[Collection entries]
• • • • • • •

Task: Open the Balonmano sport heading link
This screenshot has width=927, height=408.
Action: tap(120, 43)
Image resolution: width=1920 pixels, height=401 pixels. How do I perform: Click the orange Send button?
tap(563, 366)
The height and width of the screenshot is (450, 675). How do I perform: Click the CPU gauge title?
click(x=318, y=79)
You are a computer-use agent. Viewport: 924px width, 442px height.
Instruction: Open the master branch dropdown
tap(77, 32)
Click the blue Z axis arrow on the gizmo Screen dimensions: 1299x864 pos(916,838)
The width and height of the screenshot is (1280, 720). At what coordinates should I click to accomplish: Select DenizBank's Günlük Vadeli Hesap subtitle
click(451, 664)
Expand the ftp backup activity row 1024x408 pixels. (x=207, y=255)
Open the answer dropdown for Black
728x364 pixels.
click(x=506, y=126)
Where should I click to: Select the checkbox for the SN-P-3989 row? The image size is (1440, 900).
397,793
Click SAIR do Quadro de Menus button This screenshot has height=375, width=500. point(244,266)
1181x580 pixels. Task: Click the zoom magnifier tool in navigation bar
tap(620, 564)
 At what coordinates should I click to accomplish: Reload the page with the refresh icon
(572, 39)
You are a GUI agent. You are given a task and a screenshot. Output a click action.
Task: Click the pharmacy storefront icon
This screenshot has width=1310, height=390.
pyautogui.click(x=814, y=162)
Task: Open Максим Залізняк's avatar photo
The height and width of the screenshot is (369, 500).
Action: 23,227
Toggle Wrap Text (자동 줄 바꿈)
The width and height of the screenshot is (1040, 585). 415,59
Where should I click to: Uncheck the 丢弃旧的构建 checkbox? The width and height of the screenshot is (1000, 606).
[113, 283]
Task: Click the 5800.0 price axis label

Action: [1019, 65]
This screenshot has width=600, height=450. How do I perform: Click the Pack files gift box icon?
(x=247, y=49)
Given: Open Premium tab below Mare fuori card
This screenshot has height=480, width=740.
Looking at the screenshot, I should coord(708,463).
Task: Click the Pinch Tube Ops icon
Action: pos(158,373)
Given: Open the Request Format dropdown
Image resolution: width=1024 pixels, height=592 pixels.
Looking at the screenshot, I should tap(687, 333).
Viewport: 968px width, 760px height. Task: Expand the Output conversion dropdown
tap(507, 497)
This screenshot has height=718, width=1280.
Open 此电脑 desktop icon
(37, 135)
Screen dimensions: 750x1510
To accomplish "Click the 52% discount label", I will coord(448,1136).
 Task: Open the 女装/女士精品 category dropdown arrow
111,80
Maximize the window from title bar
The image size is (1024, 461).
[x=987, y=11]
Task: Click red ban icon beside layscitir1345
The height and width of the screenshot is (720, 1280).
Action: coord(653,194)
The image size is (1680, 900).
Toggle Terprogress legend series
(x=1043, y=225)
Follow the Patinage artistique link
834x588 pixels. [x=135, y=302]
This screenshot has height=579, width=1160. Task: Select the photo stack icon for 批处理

• • • • • • •

Work request:
Among the lines of the records, copy out each one that contains the word "dimensions".

Answer to the problem:
Click the blue Z axis arrow on the gizmo Screen dimensions: 1299x864 pos(916,838)
Screen dimensions: 750x1510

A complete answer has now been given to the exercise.